La mujer se incorporó primero, su rostro pálido y lleno de dolor. Levantó al niño, que lloraba en silencio, y lo obligó a seguir. —¡Corre, Jimin! ¡No te detengas! —le susurró con urgencia, ignorando el sabor metálico de la sangre en su boca.

Llegaron a un claro profundo en el bosque. Aquí, la persecución parecía más lejana, los gritos amortiguados por la densidad de los árboles. Pero la mujer sabía que era cuestión de tiempo antes de que los alcanzaran. Su herida era demasiado grave; cada paso se sentía como si el suelo se tragara sus fuerzas.

Con el corazón roto y la decisión más difícil de su vida frente a ella, se detuvo. Tiró del brazo de su pequeño y lo escondió entre las raíces de un viejo roble, cubriéndolo con hojas secas y musgo. —No salgas. Pase lo que pase, quédate aquí. No hagas ruido. —le dijo, sus ojos oscuros brillando con lágrimas. —Eres fuerte. Lo eres. Nunca olvides que mamá te ama.

El niño negó con la cabeza, sollozando. —¡Mamá, no! ¡No te vayas!

Pero la mujer no respondió. Besó su frente, dejó caer una lágrima sobre su mejilla y luego se levantó, tambaleándose mientras corría en dirección opuesta. Sus pasos eran deliberadamente ruidosos, un eco que guió a los aldeanos hacia ella. Jimin la observó desaparecer entre los árboles, tragándose sus gritos para no ser descubierto.

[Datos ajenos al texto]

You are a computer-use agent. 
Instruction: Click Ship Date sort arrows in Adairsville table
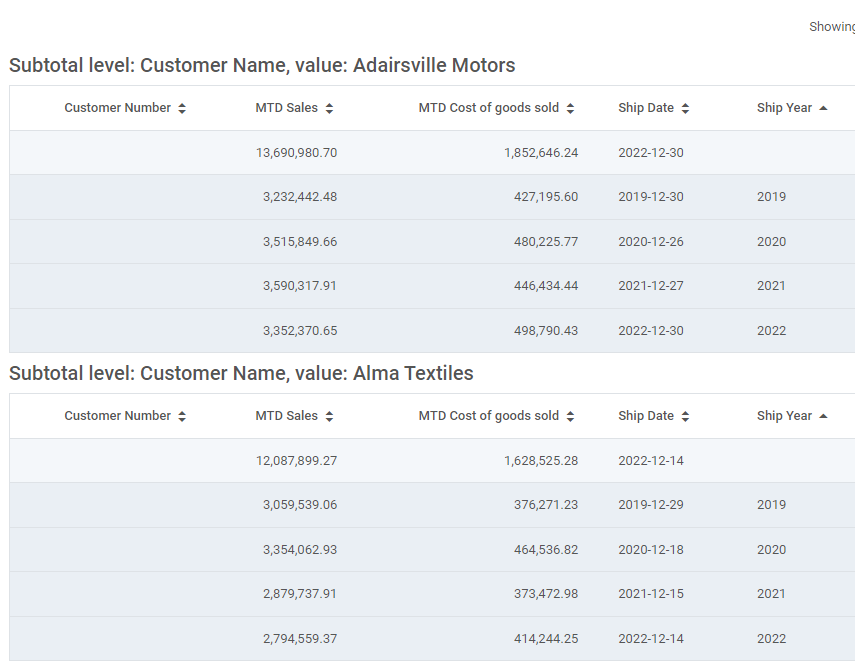(x=685, y=108)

Los hombres la alcanzaron rápidamente. La arrastraron de los cabellos hacia la aldea, donde la hoguera ya estaba preparada. Allí, junto a tres mujeres más, la ataron a un poste mientras los aldeanos vitoreaban con odio. No hubo juicio, no hubo piedad.

Jimin, desde la lejanía, vio el resplandor del fuego elevarse hacia el cielo. Su pequeño cuerpo se sacudió con silenciosos sollozos, sus ojos fijos en el destello anaranjado que devoraba a su madre. La última palabra que resonó en su mente fue "bruja".